What is being asked = Which kinds of bees does the article on Missouri's native bees name?

This article first appeared in the St. Louis Beacon: If you visit one of Missouri’s native prairies when the coneflowers are blooming, you will see plenty of bees buzzing around them. You may not realize that some of these bees are a single species that collects pollen only from the pale purple coneflower and only on native prairie. This coneflower specialist flies for just a few weeks each year, collecting the pollen to feed its offspring until the coneflower blooms again.
Photo by Mike Arduser, Missouri Department of Conservation Coneflower bee, Andrena helianthiformis.
The coneflower bee, like the roughly 450 other bee species native to this area, seems to be doing OK. With a few important exceptions, according to Missouri Department of Conservation naturalist Mike Arduser, the native bee pollinators have been holding their own. Arduser has been keeping track of bee diversity in the Midwest for about 30 years.
Native bees — and there are about 3,500 species across the United States — have evolved to pollinate native plants. Some, like the coneflower bee, collect pollen from one specific group of plants, Echinacea. Some, like the squash bee, have slightly broader tastes and pollinate members of a single family like pumpkin or squash. Others, like the many varieties of sweat bees, are generalists and will visit almost any plant.

Information provided =
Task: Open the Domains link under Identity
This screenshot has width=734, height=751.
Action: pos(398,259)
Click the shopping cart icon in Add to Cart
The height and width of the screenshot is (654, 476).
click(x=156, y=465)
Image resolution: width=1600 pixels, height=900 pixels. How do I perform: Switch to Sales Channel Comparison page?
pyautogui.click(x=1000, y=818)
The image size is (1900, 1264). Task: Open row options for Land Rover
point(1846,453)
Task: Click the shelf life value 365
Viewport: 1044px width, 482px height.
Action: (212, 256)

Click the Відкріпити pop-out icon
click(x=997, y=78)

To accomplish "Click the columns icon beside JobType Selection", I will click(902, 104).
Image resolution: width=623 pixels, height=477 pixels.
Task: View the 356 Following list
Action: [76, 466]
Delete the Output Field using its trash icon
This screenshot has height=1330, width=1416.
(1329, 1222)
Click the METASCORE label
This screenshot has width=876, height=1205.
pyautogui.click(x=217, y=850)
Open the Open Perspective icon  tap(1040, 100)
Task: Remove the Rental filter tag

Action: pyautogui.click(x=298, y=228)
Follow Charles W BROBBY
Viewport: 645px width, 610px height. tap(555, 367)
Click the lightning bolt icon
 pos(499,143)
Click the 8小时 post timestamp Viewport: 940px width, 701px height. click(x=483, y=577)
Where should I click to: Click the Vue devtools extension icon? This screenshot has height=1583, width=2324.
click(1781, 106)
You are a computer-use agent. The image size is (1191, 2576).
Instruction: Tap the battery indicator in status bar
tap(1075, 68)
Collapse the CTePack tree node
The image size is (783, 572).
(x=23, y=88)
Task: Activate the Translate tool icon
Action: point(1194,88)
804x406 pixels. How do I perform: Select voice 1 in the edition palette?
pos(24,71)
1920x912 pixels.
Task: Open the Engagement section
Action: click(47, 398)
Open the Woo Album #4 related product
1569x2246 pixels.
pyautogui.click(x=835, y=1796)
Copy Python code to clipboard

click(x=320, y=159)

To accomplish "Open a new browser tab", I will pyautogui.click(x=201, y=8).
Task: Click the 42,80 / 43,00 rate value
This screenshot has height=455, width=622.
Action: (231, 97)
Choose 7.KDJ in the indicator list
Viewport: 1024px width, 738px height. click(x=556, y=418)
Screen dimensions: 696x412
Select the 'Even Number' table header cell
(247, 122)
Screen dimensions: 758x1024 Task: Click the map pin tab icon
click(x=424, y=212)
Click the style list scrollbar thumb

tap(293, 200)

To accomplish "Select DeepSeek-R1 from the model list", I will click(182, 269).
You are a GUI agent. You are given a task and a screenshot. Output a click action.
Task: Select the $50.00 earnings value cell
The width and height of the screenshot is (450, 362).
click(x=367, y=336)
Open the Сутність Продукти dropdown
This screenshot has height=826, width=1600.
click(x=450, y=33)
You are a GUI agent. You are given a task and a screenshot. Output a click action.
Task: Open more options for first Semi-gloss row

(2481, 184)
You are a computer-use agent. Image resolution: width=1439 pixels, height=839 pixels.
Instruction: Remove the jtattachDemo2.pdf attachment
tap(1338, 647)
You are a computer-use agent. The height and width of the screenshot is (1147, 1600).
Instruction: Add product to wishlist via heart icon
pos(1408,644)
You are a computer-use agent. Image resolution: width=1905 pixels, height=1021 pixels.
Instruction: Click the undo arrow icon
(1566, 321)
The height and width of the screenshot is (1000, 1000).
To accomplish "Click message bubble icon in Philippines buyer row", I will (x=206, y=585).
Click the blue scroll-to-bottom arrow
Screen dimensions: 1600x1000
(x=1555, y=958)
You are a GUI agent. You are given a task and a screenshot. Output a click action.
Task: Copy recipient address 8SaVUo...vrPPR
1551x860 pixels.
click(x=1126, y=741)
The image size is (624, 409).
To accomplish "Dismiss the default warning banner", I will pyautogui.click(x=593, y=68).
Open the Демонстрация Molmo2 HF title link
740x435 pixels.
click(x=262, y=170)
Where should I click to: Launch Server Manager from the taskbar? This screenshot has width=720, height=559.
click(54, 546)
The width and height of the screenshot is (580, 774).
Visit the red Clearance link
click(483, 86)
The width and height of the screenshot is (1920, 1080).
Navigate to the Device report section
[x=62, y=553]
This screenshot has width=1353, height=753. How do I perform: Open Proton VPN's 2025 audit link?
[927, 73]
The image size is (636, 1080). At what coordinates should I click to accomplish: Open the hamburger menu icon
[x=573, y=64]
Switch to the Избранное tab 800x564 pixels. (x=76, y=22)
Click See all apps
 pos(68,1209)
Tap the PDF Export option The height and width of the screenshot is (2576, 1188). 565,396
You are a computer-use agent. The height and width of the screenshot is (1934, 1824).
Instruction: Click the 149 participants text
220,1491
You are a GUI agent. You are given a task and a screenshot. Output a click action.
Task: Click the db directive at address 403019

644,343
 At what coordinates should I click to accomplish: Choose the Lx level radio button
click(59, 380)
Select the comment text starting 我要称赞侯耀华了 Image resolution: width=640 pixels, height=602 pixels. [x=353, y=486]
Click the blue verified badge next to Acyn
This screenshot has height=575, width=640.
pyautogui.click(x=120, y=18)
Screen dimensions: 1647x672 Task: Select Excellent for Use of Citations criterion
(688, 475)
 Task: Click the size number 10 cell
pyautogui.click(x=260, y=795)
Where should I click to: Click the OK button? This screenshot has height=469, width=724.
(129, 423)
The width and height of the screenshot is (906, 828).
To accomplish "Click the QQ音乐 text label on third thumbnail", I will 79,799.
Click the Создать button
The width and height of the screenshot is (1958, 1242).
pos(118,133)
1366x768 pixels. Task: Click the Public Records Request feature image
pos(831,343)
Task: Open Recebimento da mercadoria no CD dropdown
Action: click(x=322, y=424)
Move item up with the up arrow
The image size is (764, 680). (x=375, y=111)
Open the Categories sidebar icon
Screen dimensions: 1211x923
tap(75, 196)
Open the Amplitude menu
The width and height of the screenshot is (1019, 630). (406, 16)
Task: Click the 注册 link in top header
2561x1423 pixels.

Right answer =
- Coneflower bee (Andrena helianthiformis)
- Squash bee
- Sweat bees